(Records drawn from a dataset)
■ ■ ■ ■
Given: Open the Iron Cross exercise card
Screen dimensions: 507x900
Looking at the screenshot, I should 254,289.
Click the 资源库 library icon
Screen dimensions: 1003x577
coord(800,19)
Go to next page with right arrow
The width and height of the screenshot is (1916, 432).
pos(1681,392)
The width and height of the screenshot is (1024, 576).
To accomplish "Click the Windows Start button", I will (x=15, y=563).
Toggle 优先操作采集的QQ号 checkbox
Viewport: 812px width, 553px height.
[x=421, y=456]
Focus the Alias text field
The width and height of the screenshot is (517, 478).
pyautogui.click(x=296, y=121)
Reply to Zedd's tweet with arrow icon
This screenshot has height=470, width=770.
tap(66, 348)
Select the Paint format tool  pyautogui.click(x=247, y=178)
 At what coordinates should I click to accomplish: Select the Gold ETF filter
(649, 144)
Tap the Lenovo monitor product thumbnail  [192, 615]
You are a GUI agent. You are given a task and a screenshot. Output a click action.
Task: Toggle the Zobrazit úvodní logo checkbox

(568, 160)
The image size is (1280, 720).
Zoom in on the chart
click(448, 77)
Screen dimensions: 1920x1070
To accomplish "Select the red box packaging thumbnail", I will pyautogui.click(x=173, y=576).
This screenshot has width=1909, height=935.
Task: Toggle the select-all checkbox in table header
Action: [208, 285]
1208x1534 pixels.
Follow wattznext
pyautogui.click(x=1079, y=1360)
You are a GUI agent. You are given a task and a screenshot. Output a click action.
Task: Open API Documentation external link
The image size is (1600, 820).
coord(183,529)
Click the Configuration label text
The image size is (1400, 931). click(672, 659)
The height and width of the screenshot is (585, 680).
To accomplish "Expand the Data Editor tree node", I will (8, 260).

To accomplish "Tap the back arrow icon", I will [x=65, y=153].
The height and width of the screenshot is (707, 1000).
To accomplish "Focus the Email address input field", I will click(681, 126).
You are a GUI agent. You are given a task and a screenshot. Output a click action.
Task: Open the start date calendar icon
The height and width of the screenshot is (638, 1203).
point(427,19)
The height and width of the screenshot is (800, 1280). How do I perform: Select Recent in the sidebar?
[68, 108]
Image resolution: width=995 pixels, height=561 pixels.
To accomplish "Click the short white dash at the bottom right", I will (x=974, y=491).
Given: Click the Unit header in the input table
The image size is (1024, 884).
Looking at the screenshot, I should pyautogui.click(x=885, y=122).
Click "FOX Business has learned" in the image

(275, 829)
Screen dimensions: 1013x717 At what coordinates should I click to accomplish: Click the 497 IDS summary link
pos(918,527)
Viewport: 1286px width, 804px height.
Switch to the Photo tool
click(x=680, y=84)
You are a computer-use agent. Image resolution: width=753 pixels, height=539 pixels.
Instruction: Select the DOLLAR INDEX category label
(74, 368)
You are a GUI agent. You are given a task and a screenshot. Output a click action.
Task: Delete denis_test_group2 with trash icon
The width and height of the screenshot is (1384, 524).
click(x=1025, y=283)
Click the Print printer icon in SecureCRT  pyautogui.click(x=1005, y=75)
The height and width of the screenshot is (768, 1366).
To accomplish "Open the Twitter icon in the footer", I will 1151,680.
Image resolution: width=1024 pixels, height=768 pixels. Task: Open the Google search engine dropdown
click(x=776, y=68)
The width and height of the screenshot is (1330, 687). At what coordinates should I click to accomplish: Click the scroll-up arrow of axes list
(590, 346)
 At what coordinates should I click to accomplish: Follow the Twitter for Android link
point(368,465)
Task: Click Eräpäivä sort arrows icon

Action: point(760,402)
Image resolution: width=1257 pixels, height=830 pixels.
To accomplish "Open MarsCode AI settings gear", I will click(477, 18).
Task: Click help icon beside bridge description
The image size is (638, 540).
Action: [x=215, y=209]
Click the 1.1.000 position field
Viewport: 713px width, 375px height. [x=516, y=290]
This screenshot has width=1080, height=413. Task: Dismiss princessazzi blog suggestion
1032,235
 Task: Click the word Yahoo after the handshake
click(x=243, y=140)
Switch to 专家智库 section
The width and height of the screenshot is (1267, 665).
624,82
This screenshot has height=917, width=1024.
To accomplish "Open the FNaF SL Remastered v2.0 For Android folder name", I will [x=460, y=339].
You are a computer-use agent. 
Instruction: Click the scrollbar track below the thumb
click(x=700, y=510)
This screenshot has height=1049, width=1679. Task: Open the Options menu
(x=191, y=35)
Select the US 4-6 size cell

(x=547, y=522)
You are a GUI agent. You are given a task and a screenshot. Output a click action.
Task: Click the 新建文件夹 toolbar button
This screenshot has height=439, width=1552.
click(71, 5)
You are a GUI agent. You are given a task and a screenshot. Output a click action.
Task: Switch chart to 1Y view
■ ■ ■ ■
[Assignment] Of the lines above, extract only those from the line with "The height and width of the screenshot is (707, 1000)." to the line with "Task: Open the start date calendar icon", both included, exactly as written.

[Expected output]
The height and width of the screenshot is (707, 1000).
To accomplish "Focus the Email address input field", I will click(681, 126).
You are a GUI agent. You are given a task and a screenshot. Output a click action.
Task: Open the start date calendar icon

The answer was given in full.